PBoC: concluse operazioni sul peg dello yuan. Per J.P.Morgan AM non è svalutazione competitiva
Dopo la terza svalutazione dello yuan nel giro di tre giorni, la People Bank of China (PBoC) ha reso noto di aver completato l’operazione di allineamento della valuta domestica con i valori di mercato. I mercati sembrano crederci ma la volatilità sul mercato delle valute è destinata ad aumentare, secondo gli analisti di J.P.Morgan AM, man mano che lo yuan sarà più libero di muoversi secondo le forze del mercato.
Nel complesso lo yuan vale circa il 4,7 per cento in meno rispetto all’inizio della settimana. Nonostante anche dopo il primo ribasso la Banca centrale cinese avesse annunciato di non avere intenzione di effettuare nuovi ritocchi della parità tra yuan e dollaro americano, i mercati finanziari sembrano credere alle parole di Zhang Xiaohui, consigliere del governatore della PBoC.

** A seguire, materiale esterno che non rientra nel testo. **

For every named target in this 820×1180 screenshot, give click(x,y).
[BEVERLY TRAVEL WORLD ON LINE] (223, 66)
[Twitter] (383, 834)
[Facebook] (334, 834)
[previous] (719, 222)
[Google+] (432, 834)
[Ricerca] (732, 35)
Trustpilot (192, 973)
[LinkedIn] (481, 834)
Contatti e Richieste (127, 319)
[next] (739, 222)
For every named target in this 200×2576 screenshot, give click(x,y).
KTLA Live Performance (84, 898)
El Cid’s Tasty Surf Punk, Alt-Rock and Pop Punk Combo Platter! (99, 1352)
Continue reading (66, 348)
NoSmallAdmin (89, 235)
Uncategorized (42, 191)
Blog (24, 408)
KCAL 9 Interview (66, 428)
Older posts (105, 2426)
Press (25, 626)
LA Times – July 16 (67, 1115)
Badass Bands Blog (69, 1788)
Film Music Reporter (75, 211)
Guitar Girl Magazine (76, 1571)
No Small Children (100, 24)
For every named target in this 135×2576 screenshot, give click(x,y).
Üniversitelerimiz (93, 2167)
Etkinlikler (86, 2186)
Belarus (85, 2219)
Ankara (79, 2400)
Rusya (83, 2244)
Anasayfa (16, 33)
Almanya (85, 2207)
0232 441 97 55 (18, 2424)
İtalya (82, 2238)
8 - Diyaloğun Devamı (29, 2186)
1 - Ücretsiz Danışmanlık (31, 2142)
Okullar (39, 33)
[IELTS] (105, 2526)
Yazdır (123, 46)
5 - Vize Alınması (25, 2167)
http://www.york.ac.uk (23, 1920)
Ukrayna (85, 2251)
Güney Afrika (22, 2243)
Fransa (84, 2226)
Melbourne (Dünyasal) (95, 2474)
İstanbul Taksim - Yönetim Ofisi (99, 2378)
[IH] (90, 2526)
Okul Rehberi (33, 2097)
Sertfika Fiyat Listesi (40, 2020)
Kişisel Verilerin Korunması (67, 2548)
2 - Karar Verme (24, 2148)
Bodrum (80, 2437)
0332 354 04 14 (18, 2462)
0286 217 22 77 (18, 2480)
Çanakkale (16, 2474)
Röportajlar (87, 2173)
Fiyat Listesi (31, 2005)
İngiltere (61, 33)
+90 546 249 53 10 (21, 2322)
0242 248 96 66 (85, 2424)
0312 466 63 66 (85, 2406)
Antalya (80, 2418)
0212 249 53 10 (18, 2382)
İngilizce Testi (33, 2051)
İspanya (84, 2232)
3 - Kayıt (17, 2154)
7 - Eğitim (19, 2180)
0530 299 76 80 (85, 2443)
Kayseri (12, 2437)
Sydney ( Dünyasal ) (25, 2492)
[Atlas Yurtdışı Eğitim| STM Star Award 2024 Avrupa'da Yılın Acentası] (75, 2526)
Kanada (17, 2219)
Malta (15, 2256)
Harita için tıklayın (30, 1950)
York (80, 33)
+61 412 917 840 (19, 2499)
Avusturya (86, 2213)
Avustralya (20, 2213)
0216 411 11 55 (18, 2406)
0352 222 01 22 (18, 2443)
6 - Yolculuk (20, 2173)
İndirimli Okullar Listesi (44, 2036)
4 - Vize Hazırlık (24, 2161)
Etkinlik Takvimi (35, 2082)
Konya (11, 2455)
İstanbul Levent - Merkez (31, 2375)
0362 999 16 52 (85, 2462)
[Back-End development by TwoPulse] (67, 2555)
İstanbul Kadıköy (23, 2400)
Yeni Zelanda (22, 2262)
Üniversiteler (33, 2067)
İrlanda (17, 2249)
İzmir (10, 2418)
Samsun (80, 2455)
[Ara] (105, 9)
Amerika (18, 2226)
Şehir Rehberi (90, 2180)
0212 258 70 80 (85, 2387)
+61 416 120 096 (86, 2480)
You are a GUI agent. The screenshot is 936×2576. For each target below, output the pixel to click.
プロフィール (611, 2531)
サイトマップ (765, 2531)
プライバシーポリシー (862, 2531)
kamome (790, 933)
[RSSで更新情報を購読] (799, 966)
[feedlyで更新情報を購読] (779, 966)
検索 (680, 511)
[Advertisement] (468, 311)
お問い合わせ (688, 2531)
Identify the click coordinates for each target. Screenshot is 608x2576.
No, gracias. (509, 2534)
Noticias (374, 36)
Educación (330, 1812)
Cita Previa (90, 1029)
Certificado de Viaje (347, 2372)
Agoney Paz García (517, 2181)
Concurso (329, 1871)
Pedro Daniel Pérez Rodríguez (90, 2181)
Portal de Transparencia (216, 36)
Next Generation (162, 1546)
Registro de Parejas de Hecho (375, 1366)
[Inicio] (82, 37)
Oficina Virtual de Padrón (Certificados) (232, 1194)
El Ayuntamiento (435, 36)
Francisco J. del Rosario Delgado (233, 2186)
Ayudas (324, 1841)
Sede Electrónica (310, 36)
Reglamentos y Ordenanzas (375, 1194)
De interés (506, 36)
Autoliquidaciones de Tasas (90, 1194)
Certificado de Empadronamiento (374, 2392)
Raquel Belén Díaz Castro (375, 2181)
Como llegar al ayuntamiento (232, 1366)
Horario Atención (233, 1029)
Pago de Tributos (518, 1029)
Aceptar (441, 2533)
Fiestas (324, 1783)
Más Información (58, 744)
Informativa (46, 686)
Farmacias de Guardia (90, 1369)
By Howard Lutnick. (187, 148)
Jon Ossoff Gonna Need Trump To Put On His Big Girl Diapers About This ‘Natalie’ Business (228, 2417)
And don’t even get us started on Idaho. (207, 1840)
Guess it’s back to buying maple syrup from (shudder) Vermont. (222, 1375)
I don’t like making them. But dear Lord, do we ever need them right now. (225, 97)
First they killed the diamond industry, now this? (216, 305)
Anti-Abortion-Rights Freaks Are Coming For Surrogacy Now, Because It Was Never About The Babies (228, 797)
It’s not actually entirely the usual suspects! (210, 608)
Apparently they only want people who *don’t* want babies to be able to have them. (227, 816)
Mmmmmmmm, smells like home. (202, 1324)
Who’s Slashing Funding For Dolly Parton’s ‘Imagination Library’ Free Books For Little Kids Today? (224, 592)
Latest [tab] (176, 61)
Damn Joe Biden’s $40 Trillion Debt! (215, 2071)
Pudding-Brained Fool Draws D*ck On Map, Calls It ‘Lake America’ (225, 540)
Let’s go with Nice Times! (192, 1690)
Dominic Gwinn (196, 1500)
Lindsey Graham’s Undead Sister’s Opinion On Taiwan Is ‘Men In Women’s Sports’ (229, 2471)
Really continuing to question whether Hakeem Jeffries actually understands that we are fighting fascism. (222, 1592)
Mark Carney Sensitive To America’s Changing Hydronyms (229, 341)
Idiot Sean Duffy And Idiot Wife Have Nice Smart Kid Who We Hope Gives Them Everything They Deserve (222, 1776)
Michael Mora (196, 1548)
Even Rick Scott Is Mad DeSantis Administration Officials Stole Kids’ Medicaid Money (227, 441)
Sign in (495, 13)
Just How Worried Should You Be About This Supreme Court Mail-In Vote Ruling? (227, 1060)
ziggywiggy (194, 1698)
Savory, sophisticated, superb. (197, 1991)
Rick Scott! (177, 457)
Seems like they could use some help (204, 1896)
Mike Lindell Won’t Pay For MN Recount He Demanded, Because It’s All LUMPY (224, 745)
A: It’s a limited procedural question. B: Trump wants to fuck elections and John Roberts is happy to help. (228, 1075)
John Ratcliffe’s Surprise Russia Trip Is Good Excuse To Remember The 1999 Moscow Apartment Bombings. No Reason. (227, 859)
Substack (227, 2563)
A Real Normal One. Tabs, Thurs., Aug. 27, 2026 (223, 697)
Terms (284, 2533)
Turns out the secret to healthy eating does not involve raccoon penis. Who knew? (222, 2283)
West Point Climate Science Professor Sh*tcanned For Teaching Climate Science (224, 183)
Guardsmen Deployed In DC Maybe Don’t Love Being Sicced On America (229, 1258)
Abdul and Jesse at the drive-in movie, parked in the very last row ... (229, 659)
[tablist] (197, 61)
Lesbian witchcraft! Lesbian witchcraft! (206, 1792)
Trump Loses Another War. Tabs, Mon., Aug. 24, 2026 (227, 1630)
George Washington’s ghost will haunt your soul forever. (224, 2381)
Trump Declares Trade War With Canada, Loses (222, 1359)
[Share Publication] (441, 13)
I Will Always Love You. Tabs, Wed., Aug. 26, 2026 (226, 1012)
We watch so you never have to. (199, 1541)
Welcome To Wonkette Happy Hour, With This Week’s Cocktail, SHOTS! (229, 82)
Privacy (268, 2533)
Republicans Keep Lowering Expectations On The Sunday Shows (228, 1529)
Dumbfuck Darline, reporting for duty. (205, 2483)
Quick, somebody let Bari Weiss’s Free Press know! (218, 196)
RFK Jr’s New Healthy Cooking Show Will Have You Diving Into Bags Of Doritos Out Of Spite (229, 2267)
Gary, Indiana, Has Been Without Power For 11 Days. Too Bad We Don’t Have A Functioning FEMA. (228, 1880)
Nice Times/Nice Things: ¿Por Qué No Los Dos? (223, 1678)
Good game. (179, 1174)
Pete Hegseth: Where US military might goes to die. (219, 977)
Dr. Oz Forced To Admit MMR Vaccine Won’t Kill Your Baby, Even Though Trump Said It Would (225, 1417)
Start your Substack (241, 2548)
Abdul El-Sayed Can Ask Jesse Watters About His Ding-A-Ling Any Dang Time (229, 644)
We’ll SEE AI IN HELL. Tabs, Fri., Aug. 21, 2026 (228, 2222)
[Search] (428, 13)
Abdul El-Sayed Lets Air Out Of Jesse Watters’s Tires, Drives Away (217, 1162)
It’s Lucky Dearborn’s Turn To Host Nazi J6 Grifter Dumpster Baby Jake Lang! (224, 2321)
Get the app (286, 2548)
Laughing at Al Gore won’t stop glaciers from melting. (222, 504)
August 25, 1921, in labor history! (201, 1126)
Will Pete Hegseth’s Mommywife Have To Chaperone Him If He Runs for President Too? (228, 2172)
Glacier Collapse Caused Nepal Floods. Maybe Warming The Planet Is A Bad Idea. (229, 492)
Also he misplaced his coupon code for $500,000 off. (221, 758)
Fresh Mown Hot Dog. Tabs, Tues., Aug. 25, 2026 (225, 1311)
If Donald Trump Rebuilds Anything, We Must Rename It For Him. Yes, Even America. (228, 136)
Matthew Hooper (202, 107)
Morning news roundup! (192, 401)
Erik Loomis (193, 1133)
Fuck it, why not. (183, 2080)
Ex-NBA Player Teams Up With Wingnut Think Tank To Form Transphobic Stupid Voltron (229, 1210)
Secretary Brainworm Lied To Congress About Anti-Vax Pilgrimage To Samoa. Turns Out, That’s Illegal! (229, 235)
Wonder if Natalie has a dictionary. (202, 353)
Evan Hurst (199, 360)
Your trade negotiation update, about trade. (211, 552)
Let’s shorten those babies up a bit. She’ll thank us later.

In Europa tutti i listini si muovono in deciso rialzo dopo il forte calo della vigilia, mentre gli analisti si affannano a spiegare le motivazioni che hanno spinto la Banca centrale cinese ad agire. Non si può negare che la svalutazione dello yuan sia legata alla necessità di rilanciare la competitività dell’export della Repubblica popolare, in grande difficoltà negli ultimi mesi. E di puntellare un’economia che, nella transizione dalle esportazioni ai consumi domestici, si trova ad affrontare qualche vuoto d’aria.
La manovra del cambio a fini di competitività, tuttavia, è una motivazione secondaria. In tal senso si è espresso ieri il Fondo monetario internazionale: “Il nuovo meccanismo di determinazione della parità centrale del renminbi annunciato dalla PBoC è un passo avanti positivo in quanto dovrebbe permettere alle forze del mercato di avere un ruolo maggiore nel determinare il tasso di cambio”.
Una posizione che vede allineati gli analisti di J.P.Morgan asset management. “Man mano che il mercato dei capitali cinese si sviluppa – commenta Tai Hui, chief market strategist Asia – la PBoC ritiene sia arrivato il momento per il mercato di giocare un ruolo maggiore nella determinazione del tasso di cambio, in maniera da riflettere l’equilibrio tra domanda e offerta. Crediamo che non si tratti di svalutazioni competitive della valuta. In primo luogo perché il beneficio che si ha spingendo le esportazioni in un mondo a bassa crescita è minimo per la stabilizzazione dell’economia cinese. In secondo luogo il rischio è di deprimere ulteriormente il sentiment degli investitori onshore (sul listino di Shanghai) dopo la discesa dei mercati negli ultimi due mesi”.
Le implicazioni per i mercati
“Continuiamo a pensare – spiega Tai Hui – che una svalutazione su larga scala dello yuan farebbe più male che bene all’economia e agli investitori esteri. L’azione della PBoC dovrebbe essere vista come un complemento alla liberalizzazione del mercato dei capitali. Considerata la debolezza dell’economia cinese le politiche monetarie e fiscali stanno diventando più accomodanti. Il governo cinese sa che nella seconda parte dell’anno la crescita verrà guidata più dai consumi interni che da fattori esterni. Visto che non è intenzione della Cina svalutare ancora lo yuan anche la pressione sulle altre valute emergenti dell’area dovrebbe scomparire nel breve termine. Tuttavia, con lo yuan sempre più libero di aggiustarsi secondo le forze del mercato, la volatilità sul mercato valutario è destinata ad aumentare nel lungo periodo”.